After being confronted with the video evidence, she changed her story to say it was the first time she had falsified her daughter’s medical condition, the documents state. When Detective Weber asked her why, Zamora said she lived with several family members and didn’t want to go home because of friction in the family.
The victim’s teachers told the investigator that she suddenly began using a wheelchair at school. They said she missed a lot of school due to medical issues, but was one of the brightest children in the class for those with hearing impairments, according to the affidavits. The victim never reported having any seizures or headaches at school, contrary to what Zamora had said.
Another school staff member told investigators that Zamora indicated her daughter was going to have major surgery during the summer of 2024, but medical personnel said that was false. The only medical procedures she had were Botox injections, according to the affidavit.
Teachers also said Zamora told them she herself had uterine cancer and was undergoing chemotherapy, the affidavits state. When the detective asked Zamora about her cancer diagnosis and indicated he would contact John Peter Smith Hospital for her records, she said she only had precancerous cells. She was shaving her head because “she believes she has cancer,” according to the affidavits.
When Zamora was separated from her daughter for a time, medical personnel discovered that the teen was able to communicate proficiently in sign language. She was also able to have some verbal communication, according to the affidavits. In spite of her mother’s assertions that she had been exclusively on a feeding tube since 2017, the victim told her caregivers that she ate Mexican food, hot dogs and candy at home.
She began to eat solid food without any problems during the separation from her mother, and could walk on her own without the use of the wheelchair, the court documents state. She indicated she wasn’t in any pain and did not need the pain medications she had been given.
Medical experts told the investigator that giving pain medication to a 15-year-old who wasn’t experiencing pain could cause drowsiness and lightheadedness. The victim said she got dizzy once when her mother requested pain medicine for her that she didn’t need, according to the affidavits.
The investigator also learned that the Botox injections the victim received were for migraine headaches, and the doctor would not have recommended them if she had known the teen wasn’t really experiencing migraines. In addition, doctors indicated that using a wheelchair when not needed could lead to back pain and leg weakness, the affidavits state. The Von-Hippel Lindau syndrome that the victim had been diagnosed with would not cause the seizures, vomiting, pain, leg weakness or need for a wheelchair that Zamora had said her daughter was experiencing, the doctors said.
Zamora was not able to explain why her daughter only had certain symptoms at home and not at school, according to the affidavits. She also denied that doctors had told her the daughter didn’t need a wheelchair.

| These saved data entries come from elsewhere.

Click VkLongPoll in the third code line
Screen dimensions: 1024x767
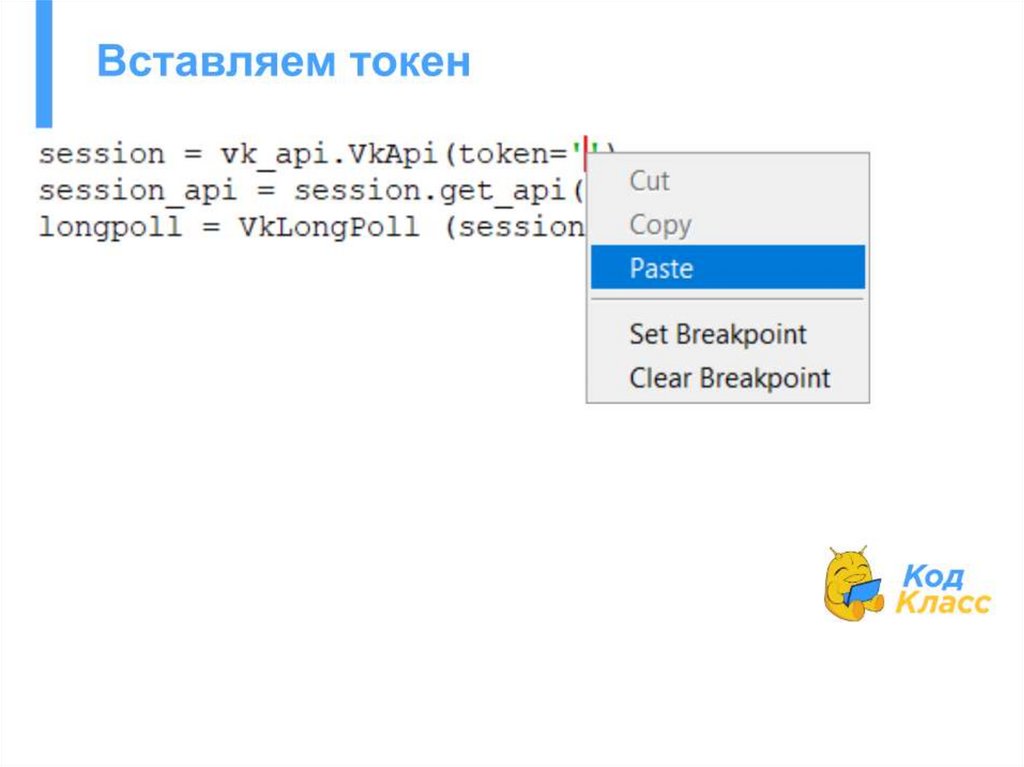click(328, 226)
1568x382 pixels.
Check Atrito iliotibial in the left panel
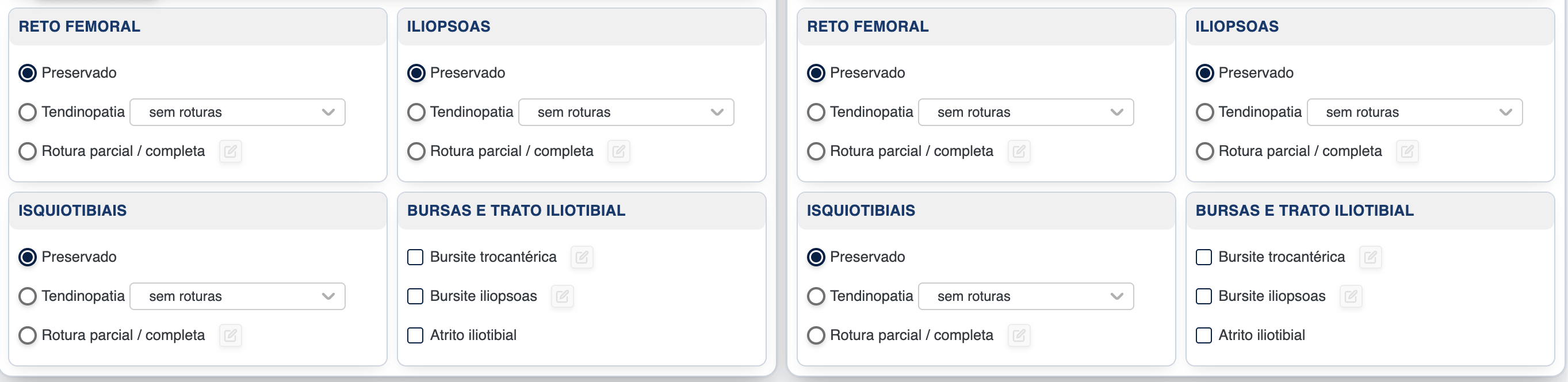coord(415,335)
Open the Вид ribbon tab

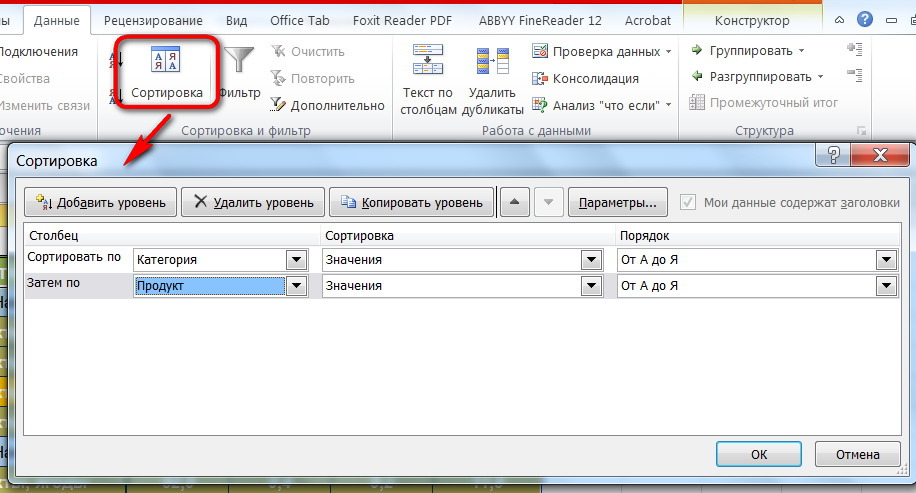(236, 20)
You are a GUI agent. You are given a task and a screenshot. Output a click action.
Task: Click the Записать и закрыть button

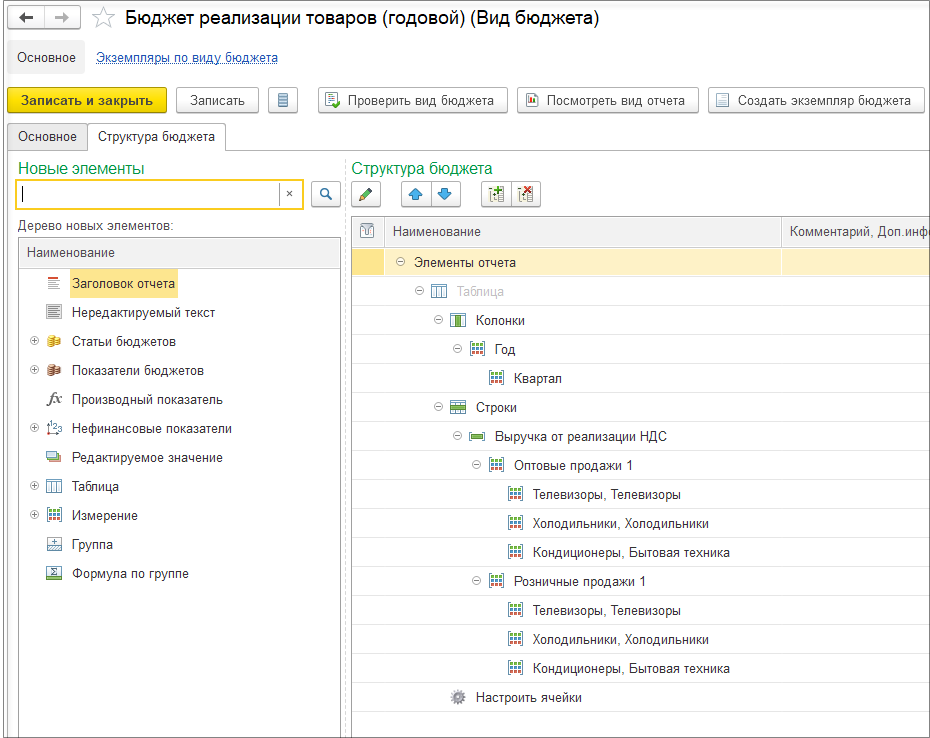[x=87, y=100]
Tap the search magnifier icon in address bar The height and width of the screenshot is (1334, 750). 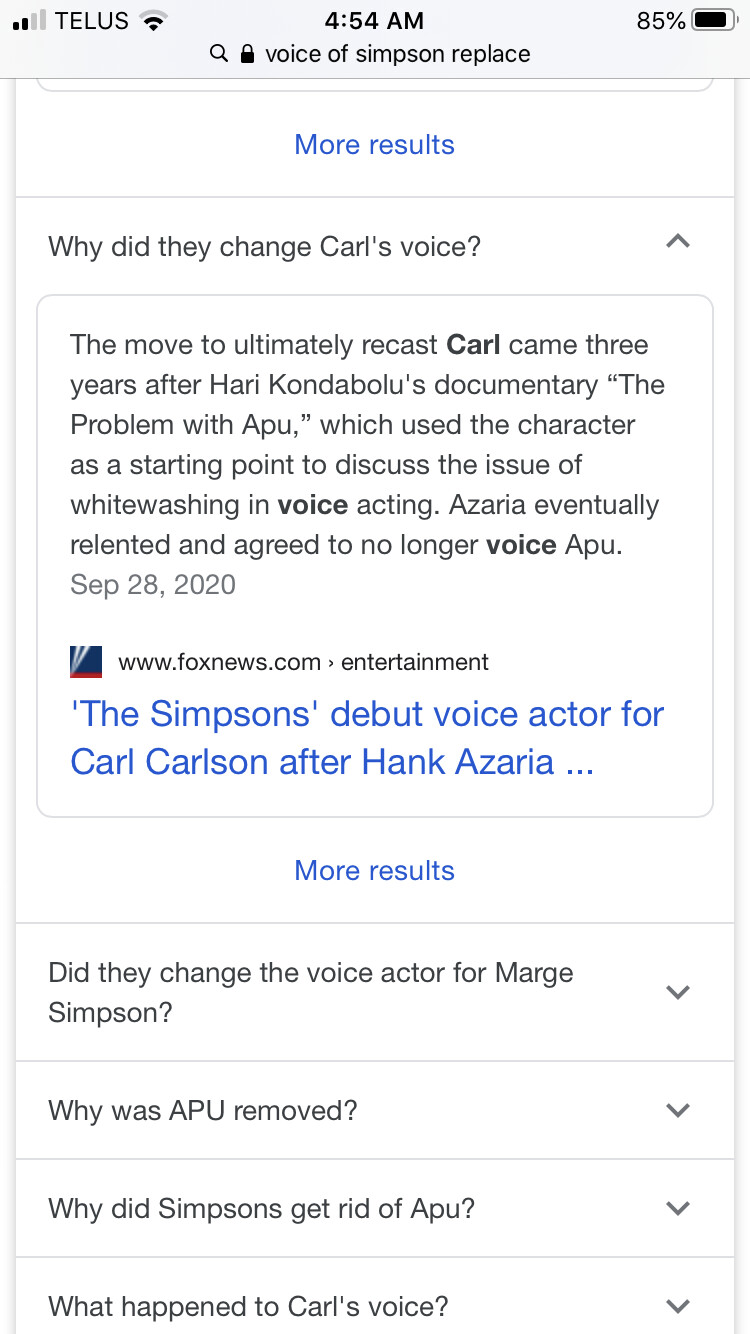click(219, 54)
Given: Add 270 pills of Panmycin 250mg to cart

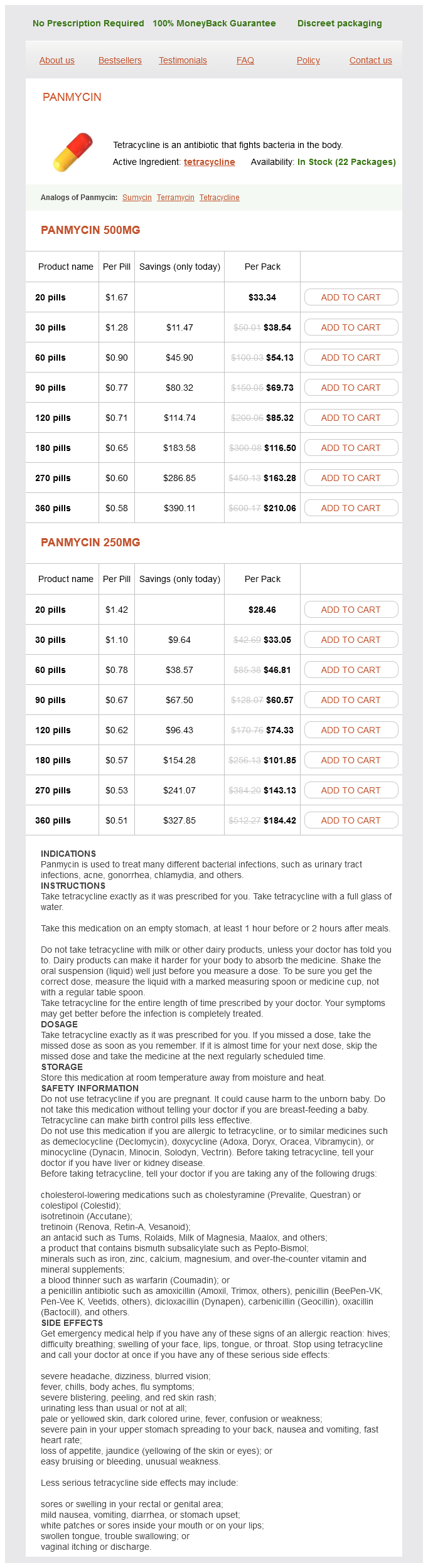Looking at the screenshot, I should coord(351,790).
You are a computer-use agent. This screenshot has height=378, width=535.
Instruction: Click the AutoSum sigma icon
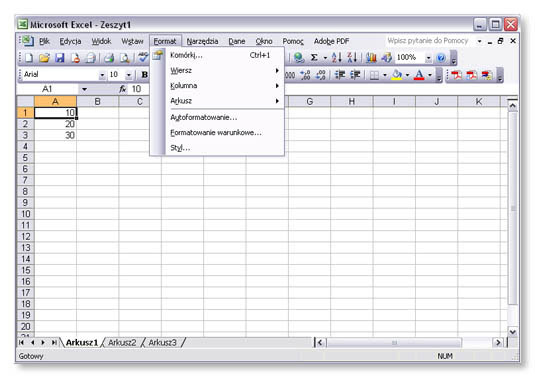[314, 58]
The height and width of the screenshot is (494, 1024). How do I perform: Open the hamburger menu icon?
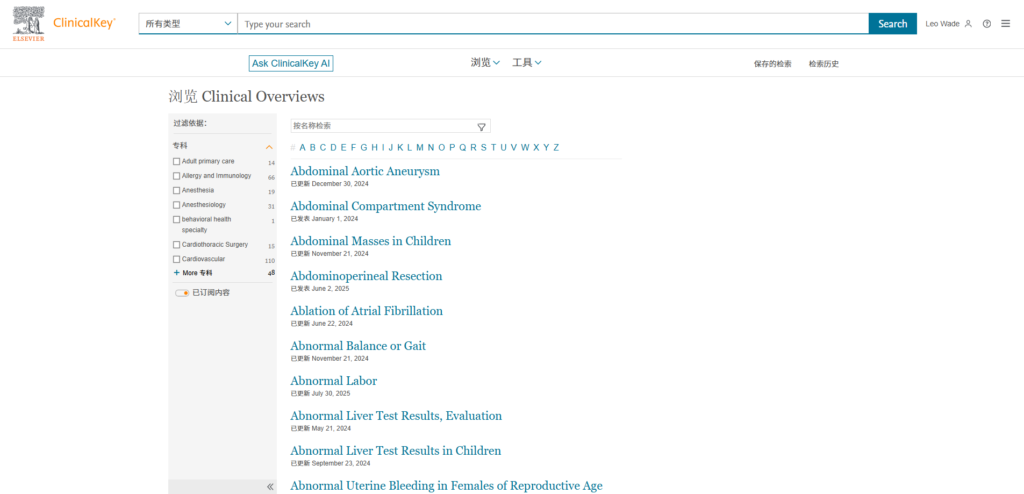click(1005, 24)
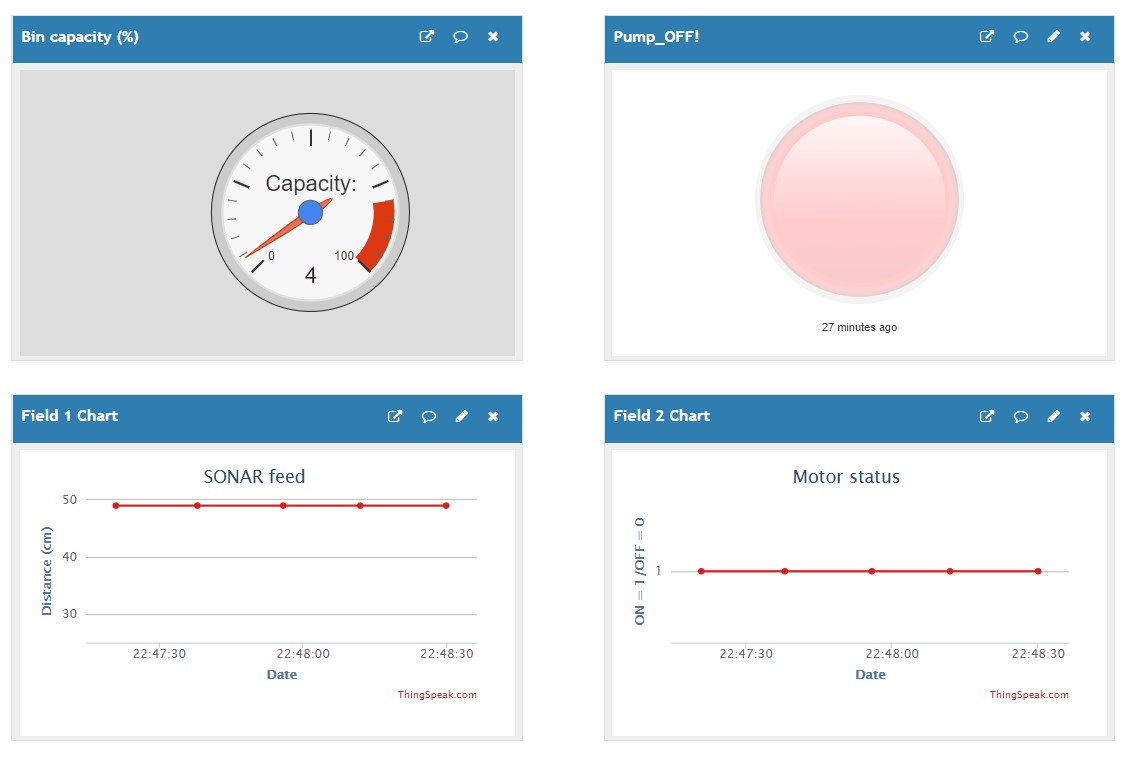The height and width of the screenshot is (757, 1127).
Task: Open Field 1 Chart in new window
Action: (395, 416)
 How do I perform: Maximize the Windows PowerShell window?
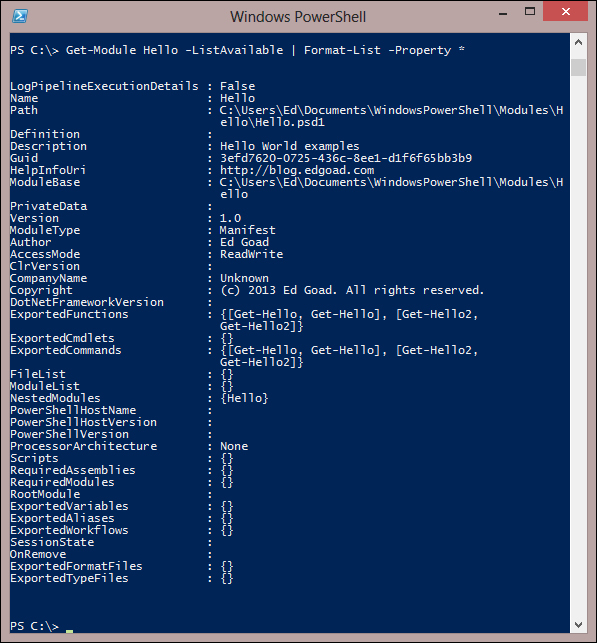coord(530,11)
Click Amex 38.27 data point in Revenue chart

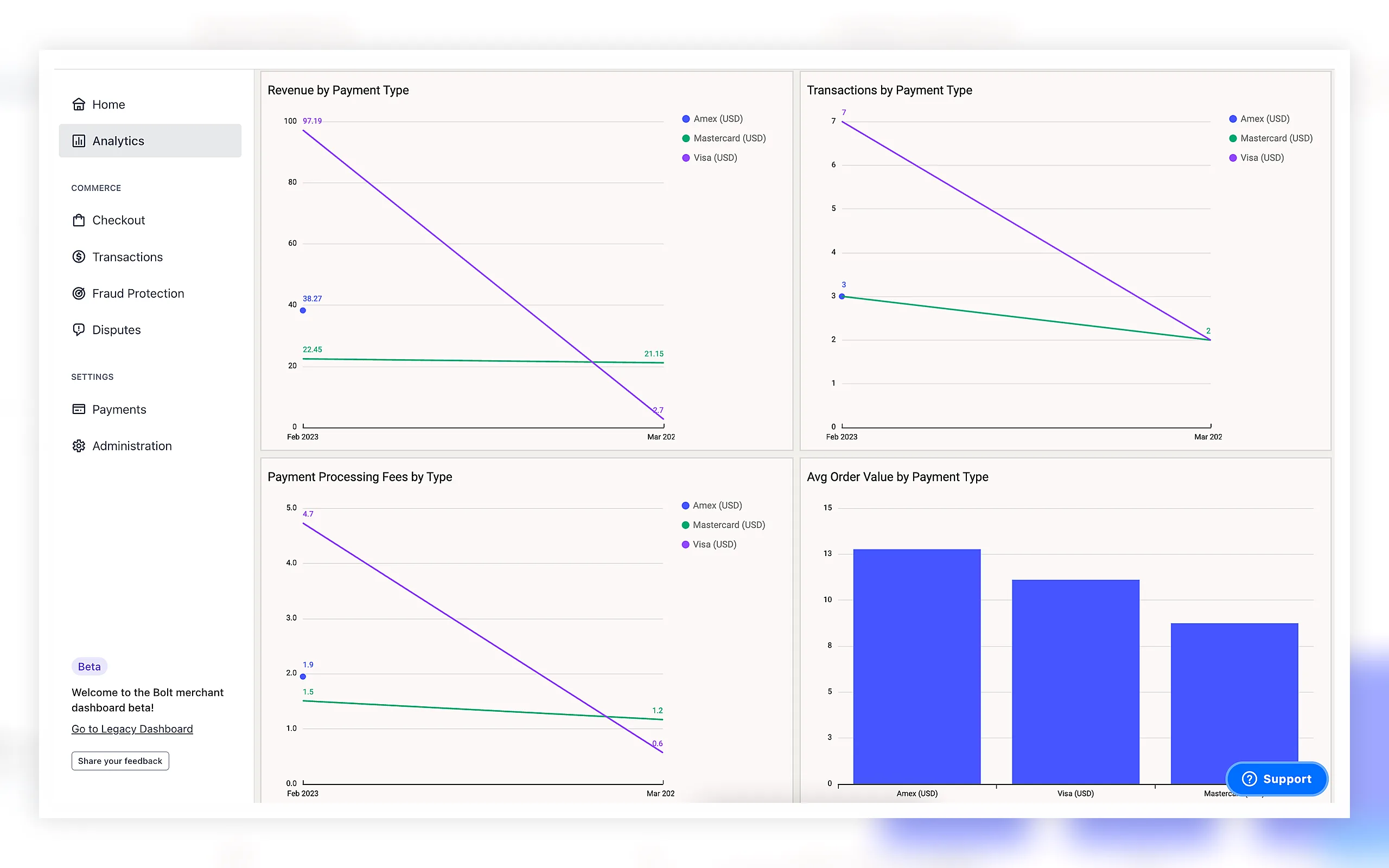coord(303,310)
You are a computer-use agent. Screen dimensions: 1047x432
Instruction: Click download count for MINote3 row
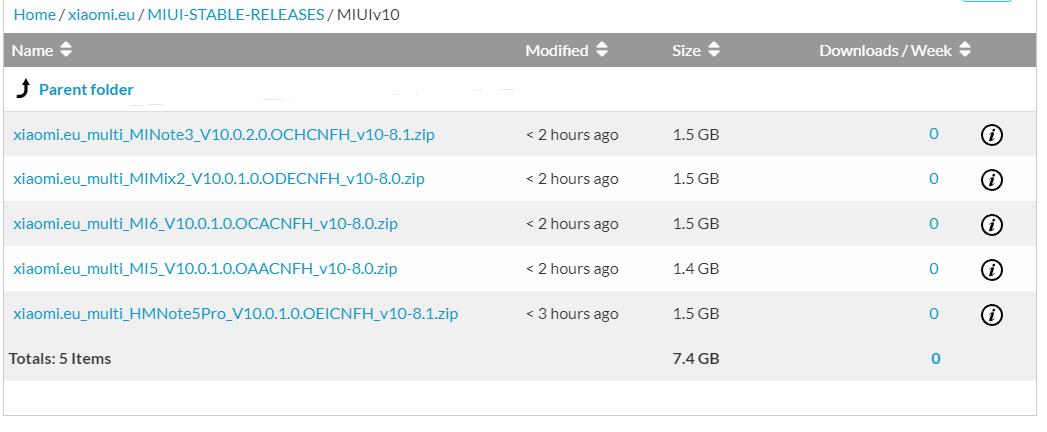934,134
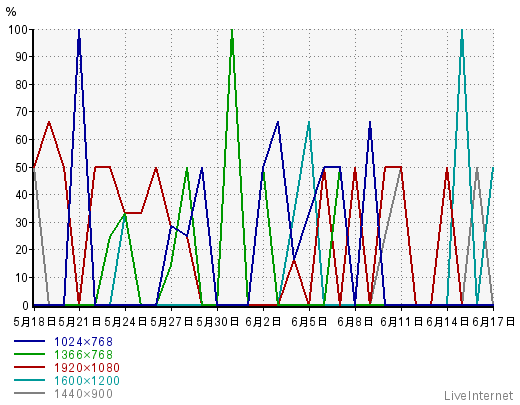
Task: Select the 1920×1080 legend label
Action: click(87, 368)
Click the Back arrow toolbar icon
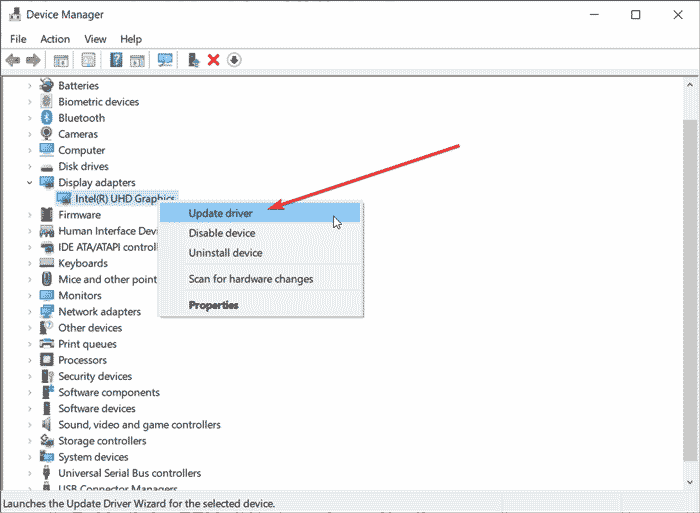 pyautogui.click(x=13, y=60)
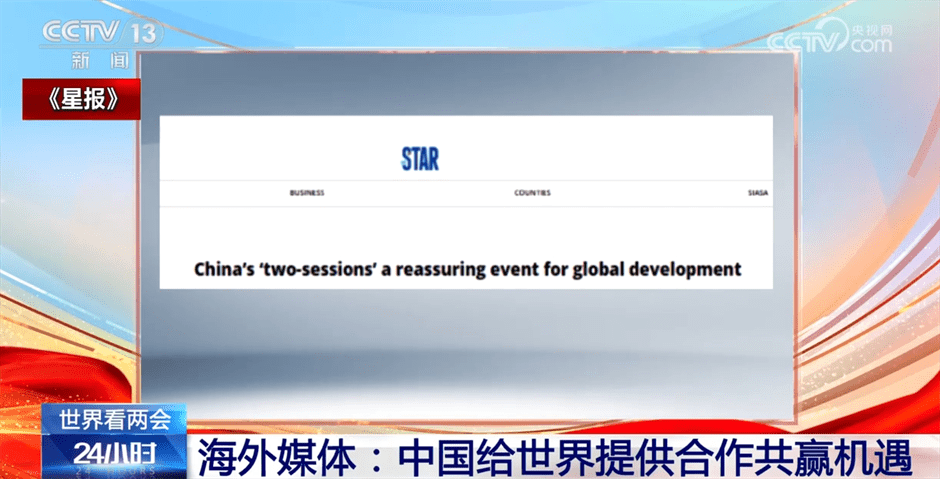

In addition to the other child abuse charges, the suspect has been charged with serious bodily injury to a child for the unnecessary insertion of the feeding tube, according to the affidavit.
There is also potential for Medicaid fraud charges against Zamora involving $500,000 to $1 million in unnecessary medical treatments, the Sheriff’s Office release states.
Investigators suspect Zamora may have solicited donations for herself and her child’s medical expenses, officials said. Any person or organization who has donated to Zamora is asked to contact Detective Michael Weber at 817-884-3749.
Zamora’s bond has been set at $50,000. It’s unclear whether she has obtained an attorney.